_What you will do_. Please convert the items from the line containing "You are a computer-use agent. The image" through the line containing "[x=571, y=17]", both included, into a JSON list of strings with one string per line and blank lines left out.

------------------------------------

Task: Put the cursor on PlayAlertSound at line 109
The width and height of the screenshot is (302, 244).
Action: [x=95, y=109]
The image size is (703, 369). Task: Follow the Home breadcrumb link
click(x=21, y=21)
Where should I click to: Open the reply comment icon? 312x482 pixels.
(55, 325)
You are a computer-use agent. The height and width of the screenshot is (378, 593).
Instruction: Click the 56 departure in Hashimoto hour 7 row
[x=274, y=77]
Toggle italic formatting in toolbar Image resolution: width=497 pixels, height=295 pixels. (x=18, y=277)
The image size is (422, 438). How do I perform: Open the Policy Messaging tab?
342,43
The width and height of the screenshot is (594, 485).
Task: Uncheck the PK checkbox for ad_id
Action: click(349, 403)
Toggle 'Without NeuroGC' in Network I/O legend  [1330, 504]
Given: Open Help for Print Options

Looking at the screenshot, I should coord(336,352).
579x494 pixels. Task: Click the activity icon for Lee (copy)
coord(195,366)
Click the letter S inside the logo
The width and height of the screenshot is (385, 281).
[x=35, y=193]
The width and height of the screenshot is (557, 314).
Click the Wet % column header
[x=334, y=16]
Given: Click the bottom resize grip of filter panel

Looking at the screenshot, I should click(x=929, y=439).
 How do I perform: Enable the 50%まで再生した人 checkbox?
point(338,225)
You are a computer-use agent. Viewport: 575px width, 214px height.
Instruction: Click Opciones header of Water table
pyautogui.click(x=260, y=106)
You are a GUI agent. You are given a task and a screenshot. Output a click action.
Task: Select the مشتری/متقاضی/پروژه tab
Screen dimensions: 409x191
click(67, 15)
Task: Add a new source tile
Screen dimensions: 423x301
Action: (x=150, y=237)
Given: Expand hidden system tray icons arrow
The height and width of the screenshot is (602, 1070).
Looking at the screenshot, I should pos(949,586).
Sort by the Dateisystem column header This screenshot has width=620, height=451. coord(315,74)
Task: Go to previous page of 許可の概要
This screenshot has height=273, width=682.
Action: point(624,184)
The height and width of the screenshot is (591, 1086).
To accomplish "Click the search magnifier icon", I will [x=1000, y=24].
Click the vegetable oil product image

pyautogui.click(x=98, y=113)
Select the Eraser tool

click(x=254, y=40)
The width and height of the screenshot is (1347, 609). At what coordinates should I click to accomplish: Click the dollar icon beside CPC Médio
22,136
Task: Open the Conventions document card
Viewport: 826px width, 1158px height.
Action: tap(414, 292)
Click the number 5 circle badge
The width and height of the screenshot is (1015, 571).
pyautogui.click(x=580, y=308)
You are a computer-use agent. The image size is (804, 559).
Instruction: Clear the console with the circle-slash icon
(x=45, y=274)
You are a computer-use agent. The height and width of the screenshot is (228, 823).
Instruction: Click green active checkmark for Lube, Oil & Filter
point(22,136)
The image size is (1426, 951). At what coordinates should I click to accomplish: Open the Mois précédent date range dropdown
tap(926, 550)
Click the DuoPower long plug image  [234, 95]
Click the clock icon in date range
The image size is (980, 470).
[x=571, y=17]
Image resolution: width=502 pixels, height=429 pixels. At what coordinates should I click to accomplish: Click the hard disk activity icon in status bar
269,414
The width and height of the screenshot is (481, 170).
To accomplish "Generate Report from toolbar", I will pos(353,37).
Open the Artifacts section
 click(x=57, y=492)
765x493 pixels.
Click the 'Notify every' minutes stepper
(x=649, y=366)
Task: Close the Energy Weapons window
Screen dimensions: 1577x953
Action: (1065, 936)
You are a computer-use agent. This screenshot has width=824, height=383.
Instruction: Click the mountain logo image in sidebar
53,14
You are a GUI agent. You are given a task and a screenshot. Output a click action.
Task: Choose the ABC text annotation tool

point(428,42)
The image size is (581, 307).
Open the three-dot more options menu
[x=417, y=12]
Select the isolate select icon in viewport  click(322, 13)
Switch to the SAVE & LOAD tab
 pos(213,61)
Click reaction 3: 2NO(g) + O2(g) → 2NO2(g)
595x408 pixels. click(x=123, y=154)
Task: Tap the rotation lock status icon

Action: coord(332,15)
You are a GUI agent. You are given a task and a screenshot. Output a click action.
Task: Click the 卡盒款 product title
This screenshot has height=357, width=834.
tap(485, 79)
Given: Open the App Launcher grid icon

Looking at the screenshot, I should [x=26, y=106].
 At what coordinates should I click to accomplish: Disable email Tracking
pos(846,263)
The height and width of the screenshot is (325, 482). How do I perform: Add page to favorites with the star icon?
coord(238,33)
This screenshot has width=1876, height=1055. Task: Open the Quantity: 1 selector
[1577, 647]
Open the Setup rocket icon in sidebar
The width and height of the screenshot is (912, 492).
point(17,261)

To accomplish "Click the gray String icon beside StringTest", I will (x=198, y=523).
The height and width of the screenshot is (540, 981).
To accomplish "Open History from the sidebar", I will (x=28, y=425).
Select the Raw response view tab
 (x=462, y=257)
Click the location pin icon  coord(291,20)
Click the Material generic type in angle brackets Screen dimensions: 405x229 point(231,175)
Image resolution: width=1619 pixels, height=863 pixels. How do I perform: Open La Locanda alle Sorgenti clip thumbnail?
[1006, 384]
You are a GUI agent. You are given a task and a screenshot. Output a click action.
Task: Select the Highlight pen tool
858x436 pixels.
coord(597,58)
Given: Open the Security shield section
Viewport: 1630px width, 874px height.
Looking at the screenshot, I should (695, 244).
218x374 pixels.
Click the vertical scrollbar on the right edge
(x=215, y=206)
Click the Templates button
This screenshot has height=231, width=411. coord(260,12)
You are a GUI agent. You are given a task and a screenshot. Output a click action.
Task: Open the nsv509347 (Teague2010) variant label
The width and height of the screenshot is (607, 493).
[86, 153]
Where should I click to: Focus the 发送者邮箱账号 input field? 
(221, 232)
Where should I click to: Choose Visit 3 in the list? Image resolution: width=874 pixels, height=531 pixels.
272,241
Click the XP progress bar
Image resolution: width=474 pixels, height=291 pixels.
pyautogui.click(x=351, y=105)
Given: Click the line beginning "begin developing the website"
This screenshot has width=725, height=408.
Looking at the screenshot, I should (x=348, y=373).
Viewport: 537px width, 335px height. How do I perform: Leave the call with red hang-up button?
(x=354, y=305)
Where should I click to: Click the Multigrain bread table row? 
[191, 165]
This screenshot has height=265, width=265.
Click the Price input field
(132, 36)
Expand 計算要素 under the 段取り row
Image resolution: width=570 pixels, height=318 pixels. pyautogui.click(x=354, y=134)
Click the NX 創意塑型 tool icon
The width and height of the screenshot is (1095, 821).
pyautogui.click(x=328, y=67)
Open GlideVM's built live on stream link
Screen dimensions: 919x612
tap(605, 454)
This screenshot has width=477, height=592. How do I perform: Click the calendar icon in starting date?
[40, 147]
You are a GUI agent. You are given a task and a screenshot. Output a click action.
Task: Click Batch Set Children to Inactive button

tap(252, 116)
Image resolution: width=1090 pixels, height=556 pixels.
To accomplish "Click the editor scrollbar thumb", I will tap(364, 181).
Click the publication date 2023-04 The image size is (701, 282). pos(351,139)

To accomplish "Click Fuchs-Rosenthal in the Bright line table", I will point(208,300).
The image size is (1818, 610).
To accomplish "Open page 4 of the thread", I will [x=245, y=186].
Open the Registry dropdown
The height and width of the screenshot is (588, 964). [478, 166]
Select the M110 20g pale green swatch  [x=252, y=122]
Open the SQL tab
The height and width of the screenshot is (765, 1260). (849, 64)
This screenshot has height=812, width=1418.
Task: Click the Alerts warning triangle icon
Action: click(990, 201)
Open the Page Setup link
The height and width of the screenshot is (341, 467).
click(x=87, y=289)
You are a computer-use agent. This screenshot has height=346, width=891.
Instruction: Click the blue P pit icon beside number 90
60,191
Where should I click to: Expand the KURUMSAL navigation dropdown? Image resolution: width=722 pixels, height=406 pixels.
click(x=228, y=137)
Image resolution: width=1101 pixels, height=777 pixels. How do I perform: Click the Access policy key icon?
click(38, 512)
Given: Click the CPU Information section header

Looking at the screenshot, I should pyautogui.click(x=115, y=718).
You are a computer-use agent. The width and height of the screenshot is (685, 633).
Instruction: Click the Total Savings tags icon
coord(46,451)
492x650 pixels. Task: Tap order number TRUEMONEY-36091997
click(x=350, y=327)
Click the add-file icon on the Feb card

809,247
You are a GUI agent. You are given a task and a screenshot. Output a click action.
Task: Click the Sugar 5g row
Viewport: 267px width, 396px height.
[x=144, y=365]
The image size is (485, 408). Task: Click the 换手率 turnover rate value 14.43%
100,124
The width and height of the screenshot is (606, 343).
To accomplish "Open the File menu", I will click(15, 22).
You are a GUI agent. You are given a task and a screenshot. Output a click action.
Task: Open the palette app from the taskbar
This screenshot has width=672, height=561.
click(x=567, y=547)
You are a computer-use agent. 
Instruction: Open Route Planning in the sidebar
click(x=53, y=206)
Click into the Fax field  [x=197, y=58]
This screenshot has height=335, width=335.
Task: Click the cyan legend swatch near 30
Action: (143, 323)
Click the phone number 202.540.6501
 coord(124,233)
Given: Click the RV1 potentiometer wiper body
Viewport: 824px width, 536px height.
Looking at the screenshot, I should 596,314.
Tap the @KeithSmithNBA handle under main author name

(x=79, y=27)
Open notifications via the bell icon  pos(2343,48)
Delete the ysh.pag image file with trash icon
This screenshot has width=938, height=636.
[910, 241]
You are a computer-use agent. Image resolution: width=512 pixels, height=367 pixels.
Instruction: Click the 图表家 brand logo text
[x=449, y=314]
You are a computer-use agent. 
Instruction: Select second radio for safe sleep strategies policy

------------------------------------

_Full response_.
[
  "You are a computer-use agent. The image size is (804, 559).",
  "Instruction: Clear the console with the circle-slash icon",
  "(x=45, y=274)",
  "You are a computer-use agent. The height and width of the screenshot is (228, 823).",
  "Instruction: Click green active checkmark for Lube, Oil & Filter",
  "point(22,136)",
  "The image size is (1426, 951). At what coordinates should I click to accomplish: Open the Mois précédent date range dropdown",
  "tap(926, 550)",
  "Click the DuoPower long plug image  [234, 95]",
  "Click the clock icon in date range",
  "The image size is (980, 470).",
  "[x=571, y=17]"
]